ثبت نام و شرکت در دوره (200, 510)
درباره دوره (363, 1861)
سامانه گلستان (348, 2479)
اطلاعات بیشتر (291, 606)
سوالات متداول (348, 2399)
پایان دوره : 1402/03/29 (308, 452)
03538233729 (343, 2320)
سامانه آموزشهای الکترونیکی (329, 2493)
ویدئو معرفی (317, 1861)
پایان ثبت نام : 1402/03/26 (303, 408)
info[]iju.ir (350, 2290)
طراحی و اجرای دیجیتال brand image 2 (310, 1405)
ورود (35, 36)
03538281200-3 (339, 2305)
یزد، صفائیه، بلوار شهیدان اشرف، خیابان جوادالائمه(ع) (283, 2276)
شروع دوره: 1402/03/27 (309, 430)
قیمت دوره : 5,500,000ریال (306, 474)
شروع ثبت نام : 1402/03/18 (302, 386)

****************

> INSTRUCTIONS TO FOLLOW
All lines in the preceding records that hold the word "پایان" need to be copied.

> WRITTEN RESPONSE
پایان دوره : 1402/03/29 (308, 452)
پایان ثبت نام : 1402/03/26 (303, 408)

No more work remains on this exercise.